Estate of Barr

In Estate of Barr (1951) 104 Cal.App.2d 506, the decedent purchased a retirement income bond from Pacific Mutual Life Insurance Company of California. She paid an annual premium of $590.40 until the "maturity date" when she was thereafter paid a $100 monthly benefit. When the decedent died, the proceeds of the bond were paid to her named beneficiaries. (Barr, supra, 104 Cal.App.2d at p. 507.) The issue was whether the bond was "insurance" for inheritance tax purposes, since the relevant tax statute exempted the proceeds of a policy of "life or accident insurance" that was payable "by reason of the death of the insured." (Ibid., quoting fn. at p. 507.) The Barr court first noted that the statutory definition of insurance is "'a contract whereby one undertakes to indemnify another against loss, damage, or liability arising from a contingent or unknown event.' (Ins.
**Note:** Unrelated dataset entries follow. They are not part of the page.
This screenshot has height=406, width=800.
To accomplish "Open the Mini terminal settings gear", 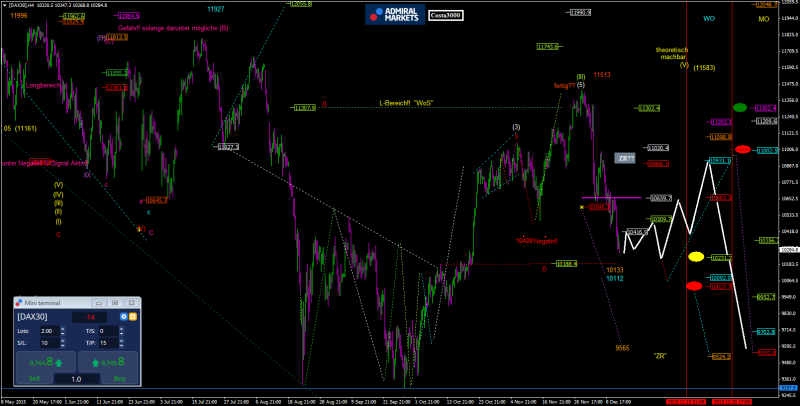I will click(123, 316).
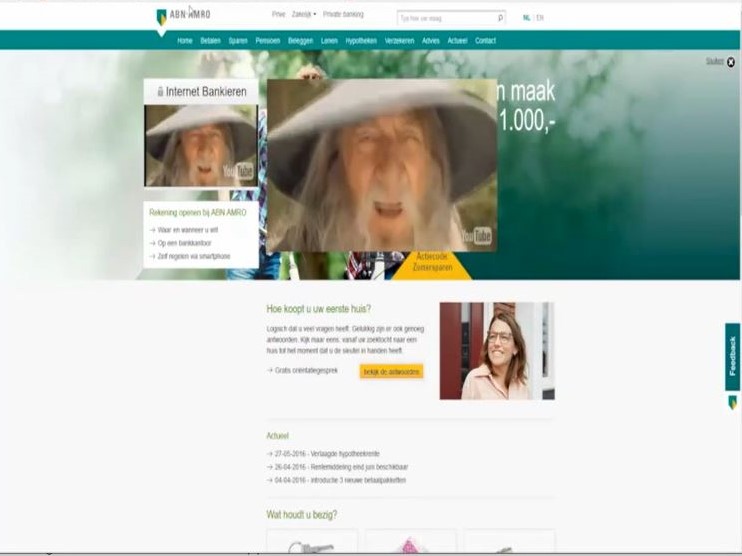Screen dimensions: 742x556
Task: Open the Hypotheken menu item
Action: [x=361, y=41]
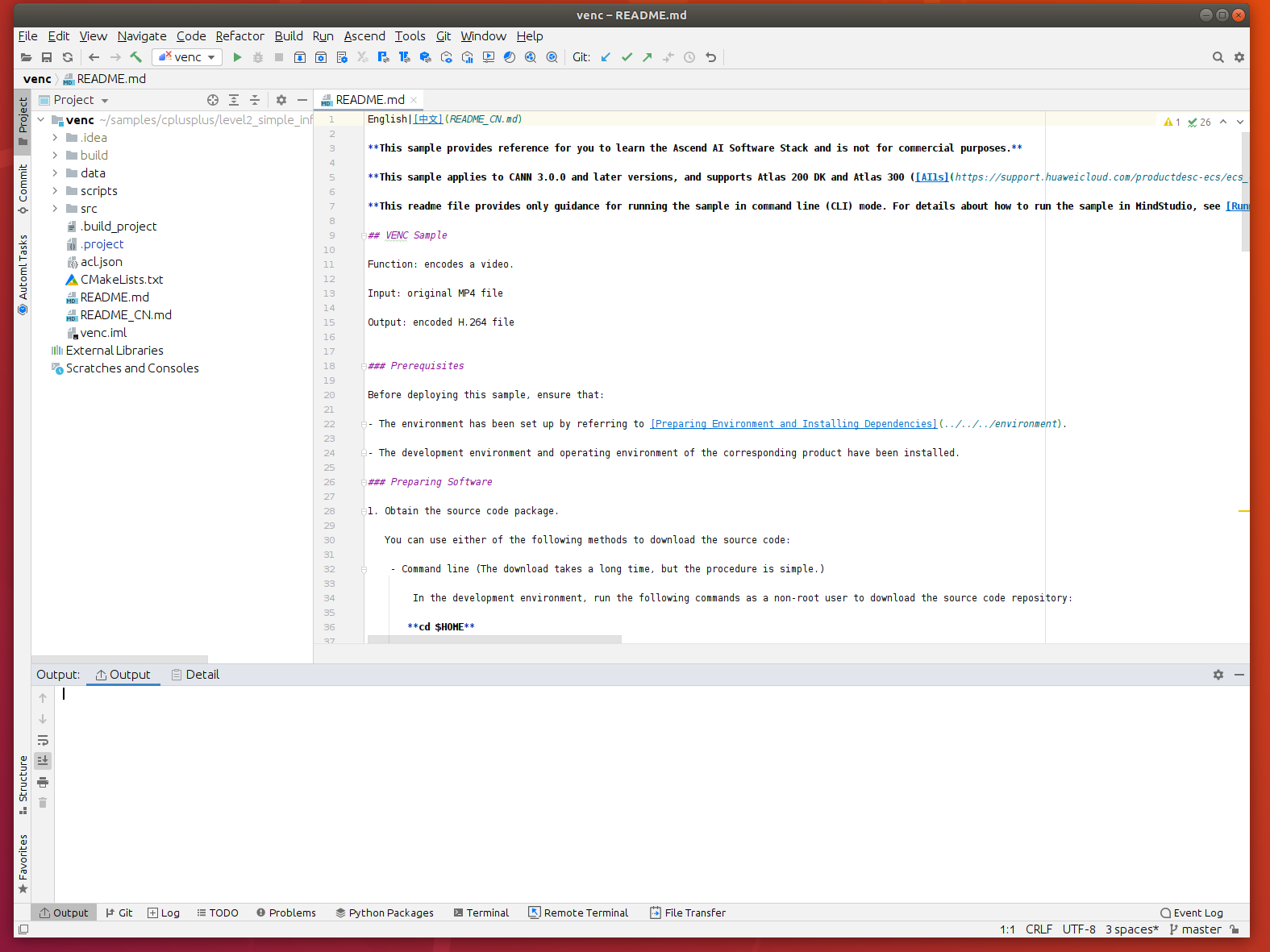Viewport: 1270px width, 952px height.
Task: Expand the scripts folder node
Action: [x=55, y=191]
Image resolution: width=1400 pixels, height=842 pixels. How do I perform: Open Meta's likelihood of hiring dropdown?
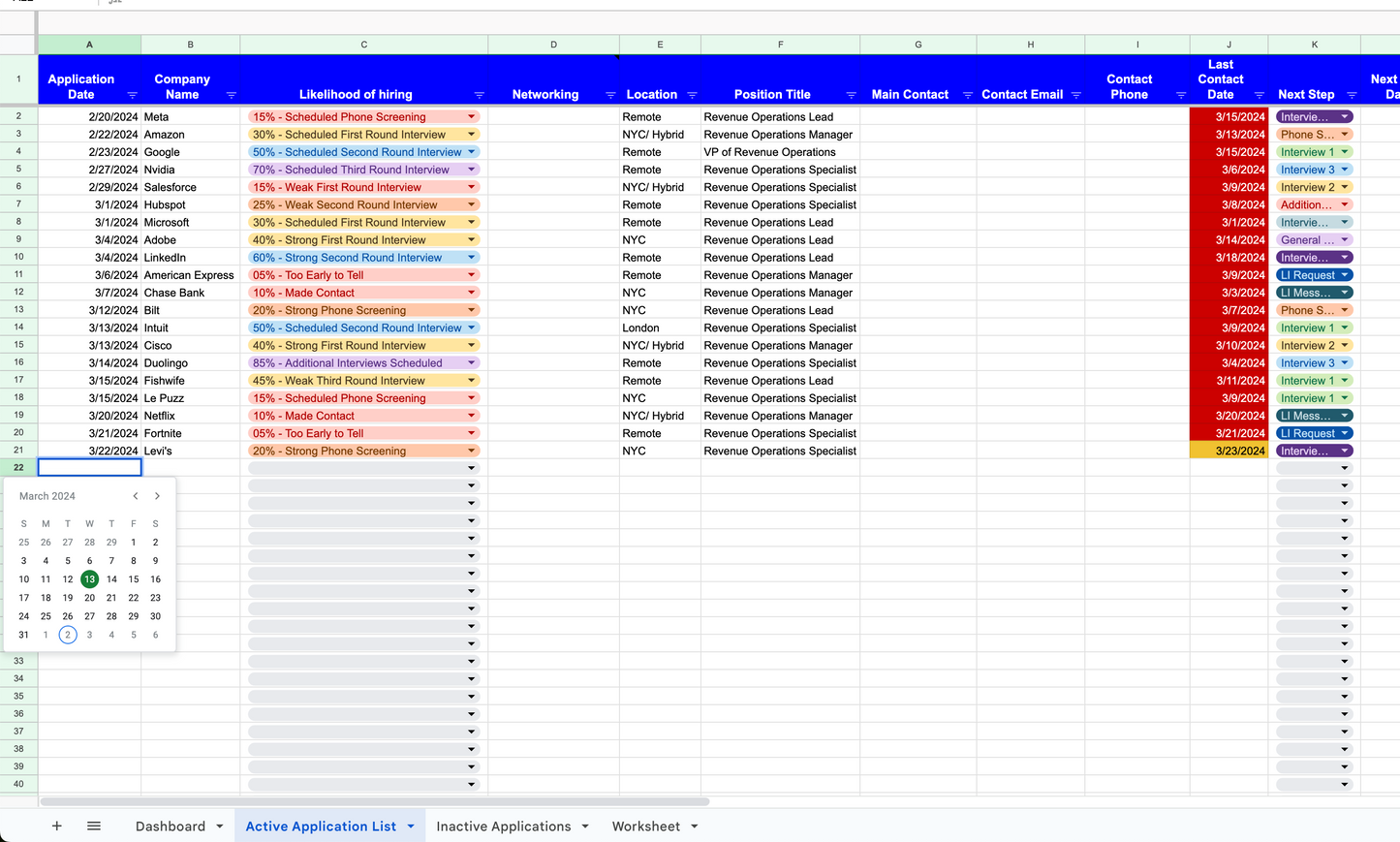pos(472,117)
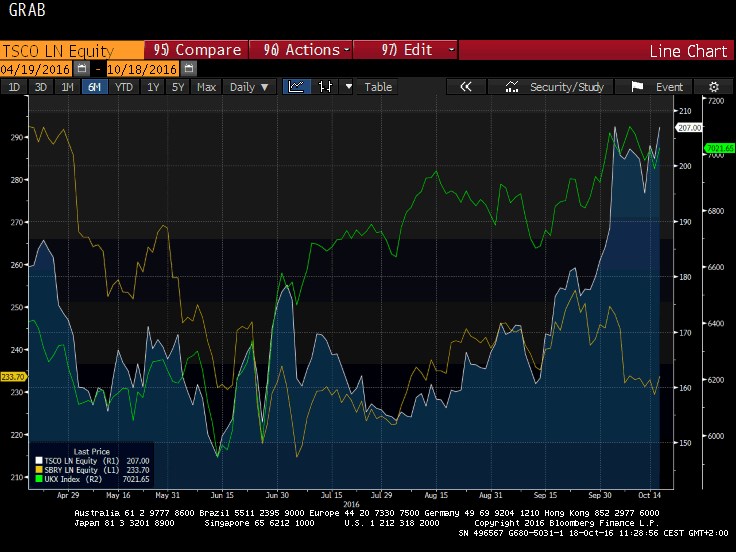Viewport: 736px width, 552px height.
Task: Click the Table button
Action: (378, 87)
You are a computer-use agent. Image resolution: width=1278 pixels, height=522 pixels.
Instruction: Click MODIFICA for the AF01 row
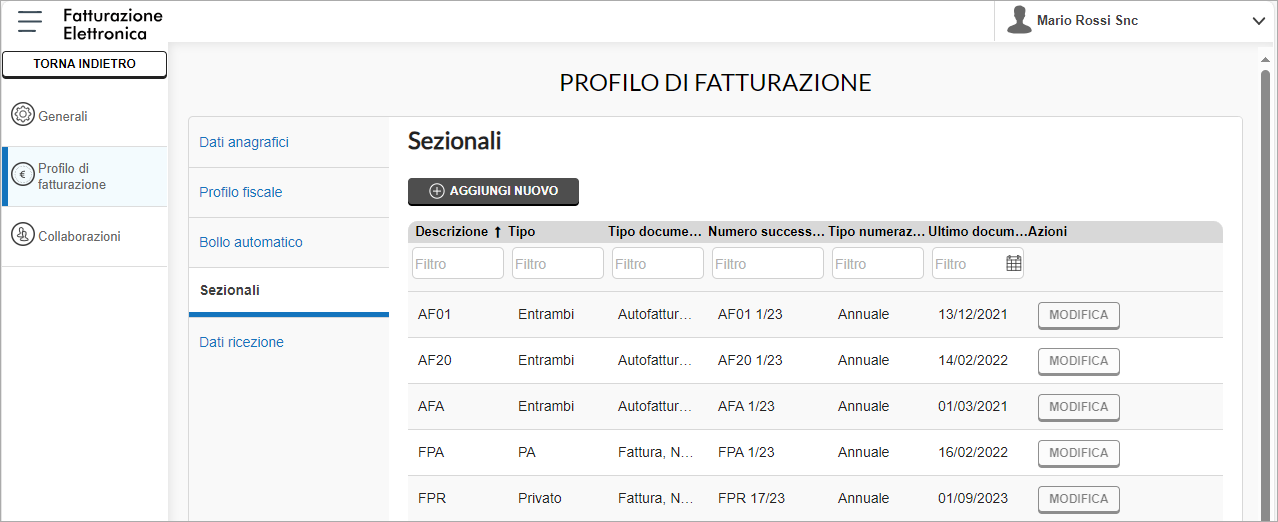click(x=1079, y=315)
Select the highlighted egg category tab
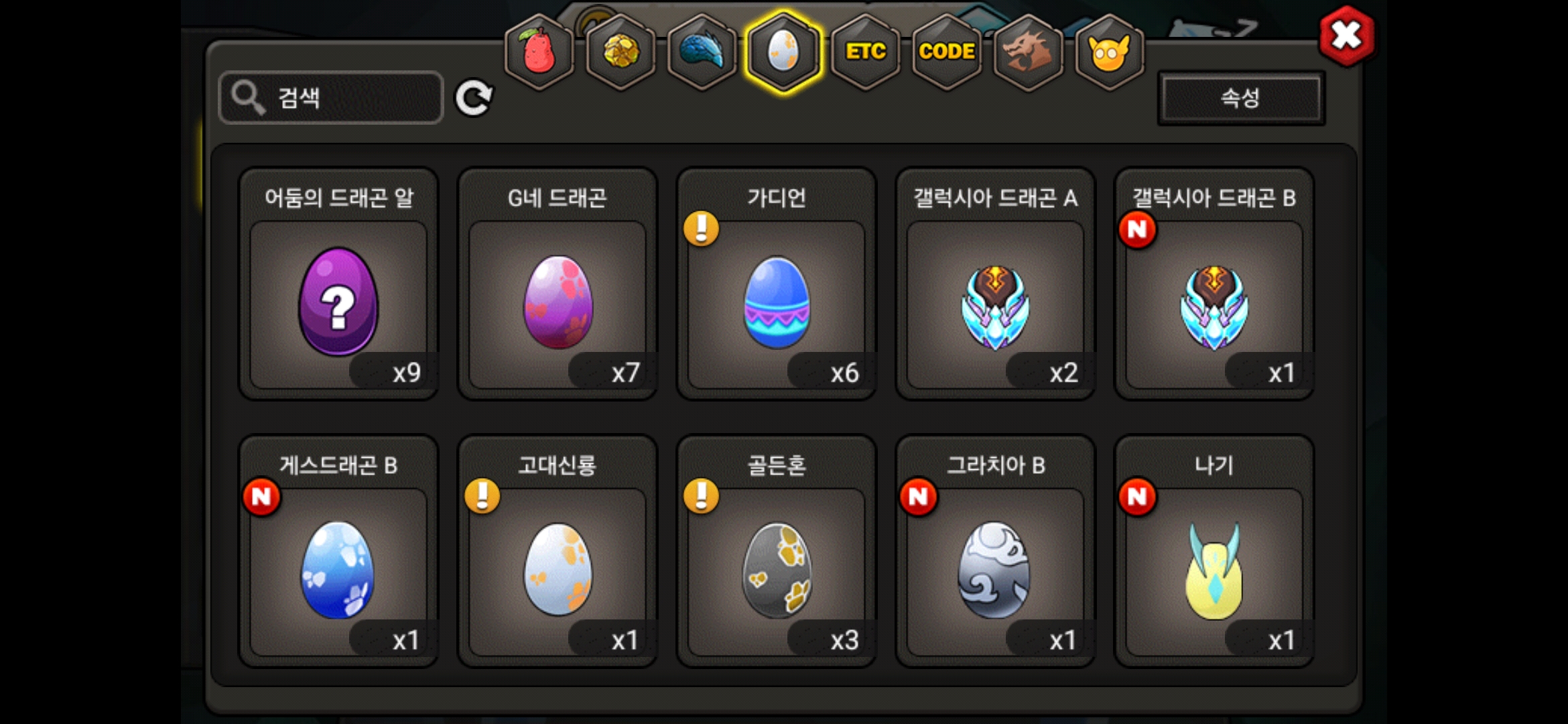The width and height of the screenshot is (1568, 724). [783, 52]
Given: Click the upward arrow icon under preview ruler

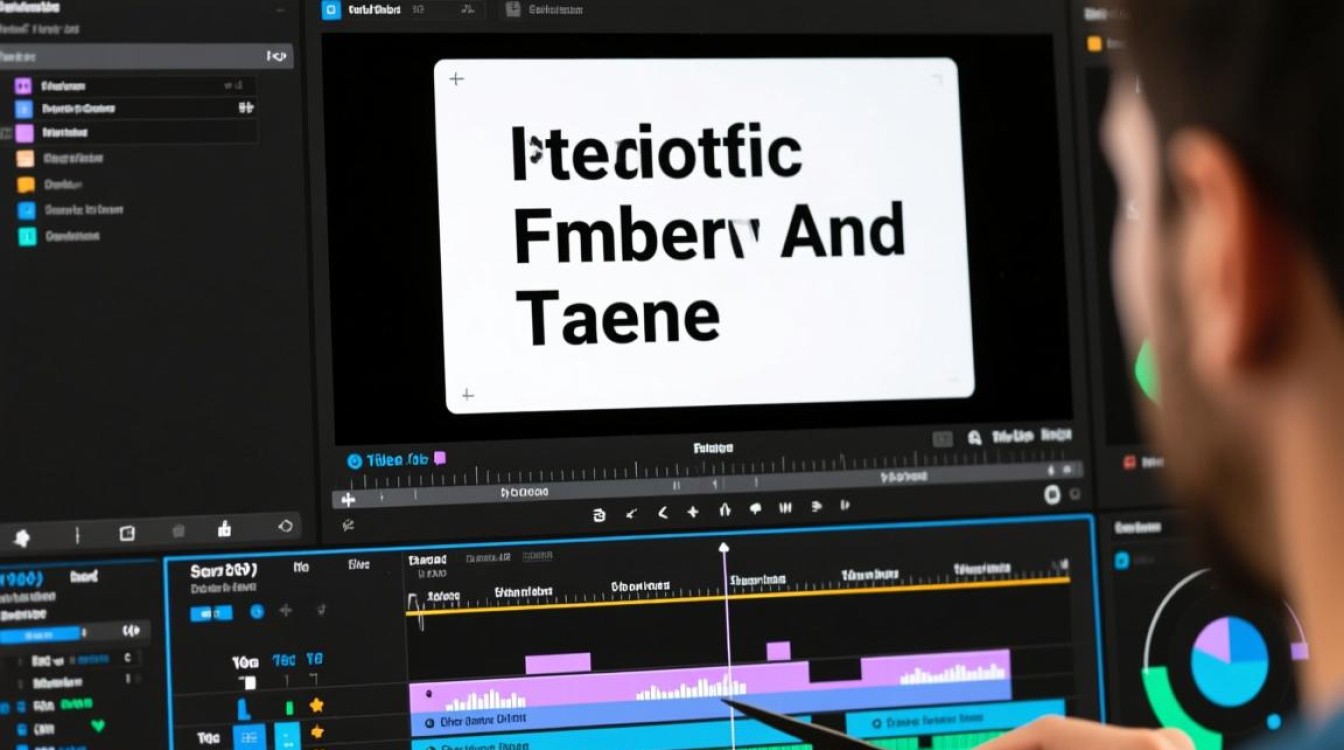Looking at the screenshot, I should (x=724, y=512).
Code, 22.)" (Barr, supra, 104 Cal.App.2d at p. 508.) Hence, the bond contract, which the court characterized as an "annuity," was not a life insurance policy. "In a life insurance policy the risk assumed is to pay upon the assured's death; in a pure annuity contract the risk assumed is to pay as long as the assured may live. For a contract to be one of insurance it is essential that there be hazard and a shifting of the incidence. If there is no risk, or if there be one and it is not shifted to another or others, there can be no insurance." (Barr, at p. 508.) Noting that the insurance company "did not assume any risk of loss on the decedent's death," the court concluded that the policy was not a contract of insurance. (Id. at p. 509.)